Athletes, historians, artists support Nikole Hannah-Jones’ UNC tenure and 1619 Project

Professional athletes, artists, historians, journalists, political activists and UNC-Chapel Hill alumni across the nation are standing in solidarity with Nikole Hannah-Jones, who is joining UNC’s journalism school this summer but will not have tenure.

Writer Ta-Nehisi Coates and professors and historians Glenda Elizabeth Gilmore and Martha S. Jones wrote a letter in The Root, an African American-oriented online magazine, signed by more than 200 prominent individuals in their industries supporting Hannah-Jones’ tenure and her awarding-winning The 1619 Project.

The signatories include filmmaker Ava DuVernay, author Roxanne Gay, Broadway and film actor Leslie Odom Jr., artist Black Thought and NBA players and philanthropists Dwayne Wade, Carmelo Anthony and Chris Paul. The more than 150 historians who signed represent the “overwhelming sentiment in the profession, not the six historians who wrote to criticize 1619,” Gilmore said in an email.

She said the letter was also sent to the UNC System Board of Governors, the UNC-CH Board of Trustees and UNC-CH administrators.

The piece was written in response to Hannah-Jones’ appointment as the Knight Chair in Race and Investigative Journalism at UNC-CH. Previous Knight Chairs have always been tenured positions at UNC’s Hussman School of Journalism and Media. Hannah-Jones, however, will have a fixed-term “Professor of the Practice” position, with the option of being reviewed for tenure within five years.

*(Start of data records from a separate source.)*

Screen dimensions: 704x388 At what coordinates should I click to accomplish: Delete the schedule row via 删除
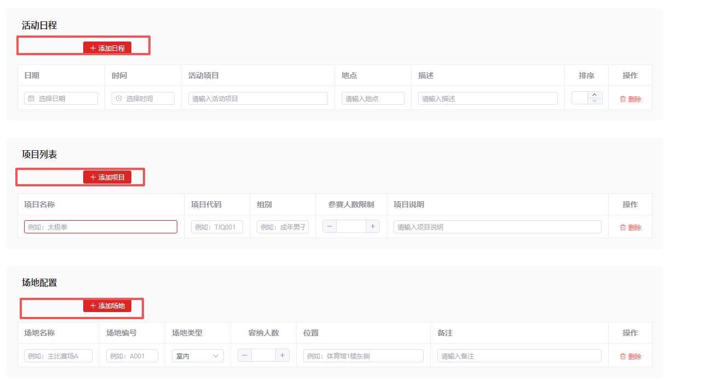pos(630,99)
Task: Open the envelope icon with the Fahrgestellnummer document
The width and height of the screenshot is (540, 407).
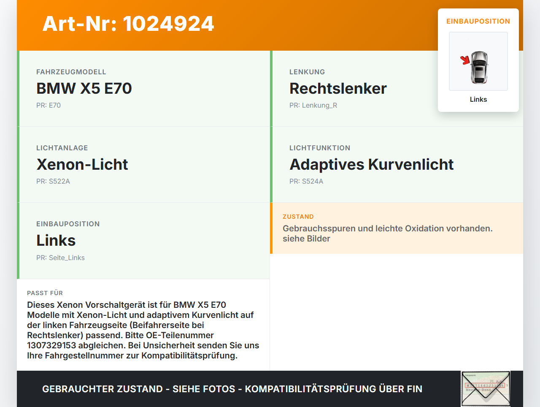Action: point(485,388)
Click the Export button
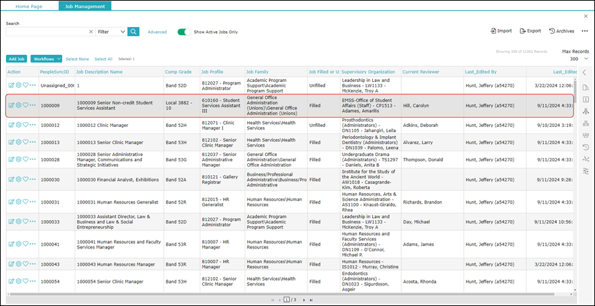The image size is (595, 306). click(x=530, y=31)
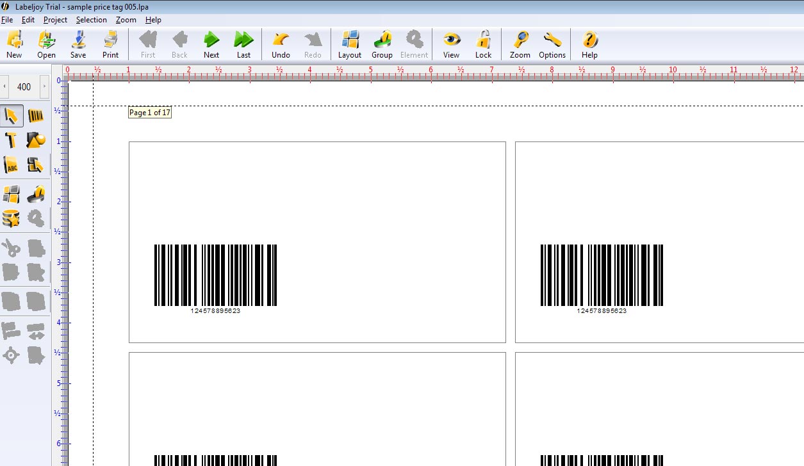Open the Selection menu
The image size is (804, 466).
91,20
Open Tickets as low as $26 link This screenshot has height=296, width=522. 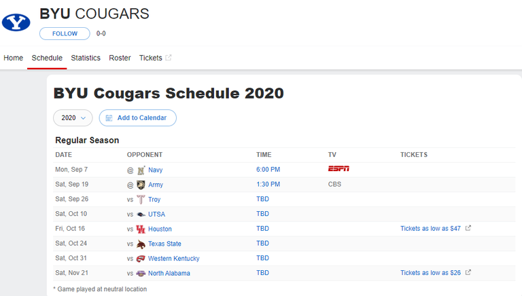430,273
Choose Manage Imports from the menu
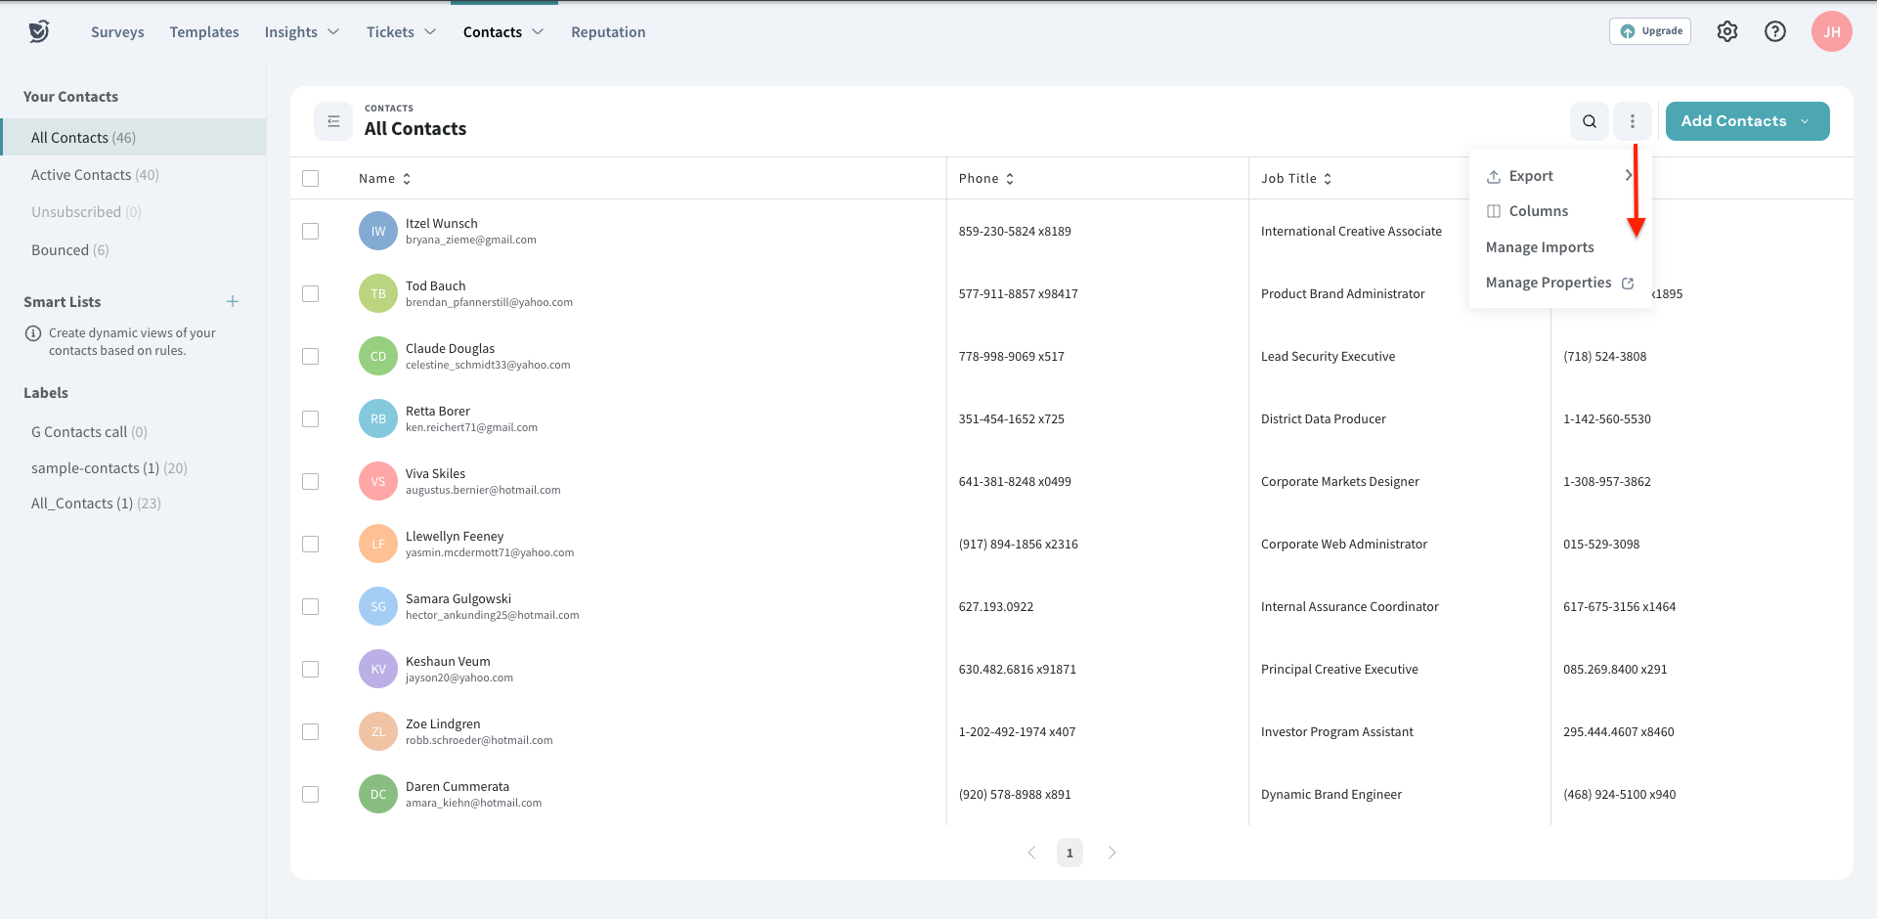1877x919 pixels. tap(1540, 247)
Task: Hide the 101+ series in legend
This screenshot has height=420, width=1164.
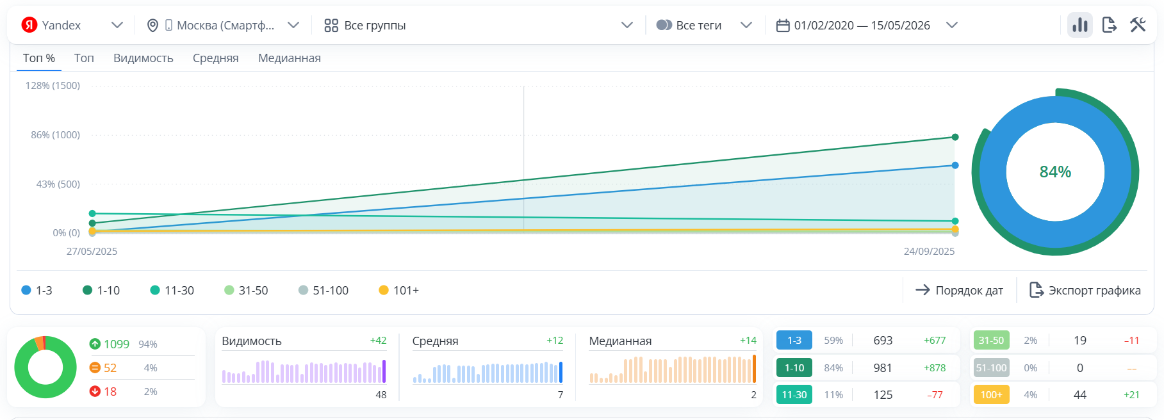Action: [x=398, y=290]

“The failure of courage on the part of the Board of Trustees to follow the recommendation of Hannah-Jones’ peers is almost certainly tied to Hannah-Jones’ creation of the 1619 Project,” the letter in The Root said.

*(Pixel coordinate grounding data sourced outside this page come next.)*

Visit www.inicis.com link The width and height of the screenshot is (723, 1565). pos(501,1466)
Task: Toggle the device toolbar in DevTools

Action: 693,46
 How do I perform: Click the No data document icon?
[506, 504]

Hannah-Jones won the 2020 Pulitzer Prize for Commentary for her work on the 1619 Project, which this group called “a landmark exploration of America’s deep roots in enslavement.” The project has been debated in national, state and local legislatures as an example of an educational program that teaches about systemic racism and slavery.

“We, the undersigned, believe this country stands at a crucial moment that will define the democratic expression and exchange of ideas for our own and future generations,” the letter says. “State institutions across the country are attempting to ban frank and rigorous conversation about our history in the classroom.“

They argue that while “denial of tenure is egregious, it is not an isolated incident” as the same “anti-democratic thinking” has fueled efforts to ban the teaching of The 1619 Project.

“We decry this rising tide of suppression and the threat to academic freedom that it embodies,” they wrote.

The letter ended with a call to action for others: “Here, in 2021, we urge you and one another to resist.”

The UNC-CH trustees have also been criticized through statements by numerous North Carolina and national groups, including:

sitting chairs in 20 other Knight professorships around the country.

the Society of Professional Journalists.

the National Association of Black Journalists.

UNC’s Faculty Executive Committee

UNC’s Retired Faculty Association.

the UNC Employee Forum.

UNC’s student body president and other student leaders.

members of the Hussman School of Journalism and Media Alumni Board.

the North Carolina Local News Workshop at Elon’s University’s School of Communications.

On Monday, the Faculty Executive Committee at UNC passed a resolution calling on the campus Board of Trustees to immediately take up the issue of tenure for Hannah-Jones.